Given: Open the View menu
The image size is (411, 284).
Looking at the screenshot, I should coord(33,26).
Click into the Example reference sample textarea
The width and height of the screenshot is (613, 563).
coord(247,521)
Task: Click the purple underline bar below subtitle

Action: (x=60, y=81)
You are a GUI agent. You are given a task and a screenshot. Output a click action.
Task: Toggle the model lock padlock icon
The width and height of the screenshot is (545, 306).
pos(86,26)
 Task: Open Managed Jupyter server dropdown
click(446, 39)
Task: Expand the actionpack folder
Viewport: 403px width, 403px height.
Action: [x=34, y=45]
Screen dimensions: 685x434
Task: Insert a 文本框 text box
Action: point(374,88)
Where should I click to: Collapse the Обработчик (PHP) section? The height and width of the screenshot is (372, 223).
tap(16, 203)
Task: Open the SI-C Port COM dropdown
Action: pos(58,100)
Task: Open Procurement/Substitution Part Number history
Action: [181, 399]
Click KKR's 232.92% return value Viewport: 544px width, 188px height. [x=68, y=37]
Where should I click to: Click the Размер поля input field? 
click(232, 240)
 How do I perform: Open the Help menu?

□ □ □ □

Write out all of the material above exactly as it appears, line for line.

Given: Open the View menu
The image size is (411, 284).
Looking at the screenshot, I should coord(33,26).
Click into the Example reference sample textarea
The width and height of the screenshot is (613, 563).
coord(247,521)
Task: Click the purple underline bar below subtitle

Action: (x=60, y=81)
You are a GUI agent. You are given a task and a screenshot. Output a click action.
Task: Toggle the model lock padlock icon
The width and height of the screenshot is (545, 306).
pos(86,26)
 Task: Open Managed Jupyter server dropdown
click(446, 39)
Task: Expand the actionpack folder
Viewport: 403px width, 403px height.
Action: [x=34, y=45]
Screen dimensions: 685x434
Task: Insert a 文本框 text box
Action: point(374,88)
Where should I click to: Collapse the Обработчик (PHP) section? The height and width of the screenshot is (372, 223).
tap(16, 203)
Task: Open the SI-C Port COM dropdown
Action: pos(58,100)
Task: Open Procurement/Substitution Part Number history
Action: [181, 399]
Click KKR's 232.92% return value Viewport: 544px width, 188px height. [x=68, y=37]
Where should I click to: Click the Размер поля input field? 
click(232, 240)
 How do I perform: Open the Help menu?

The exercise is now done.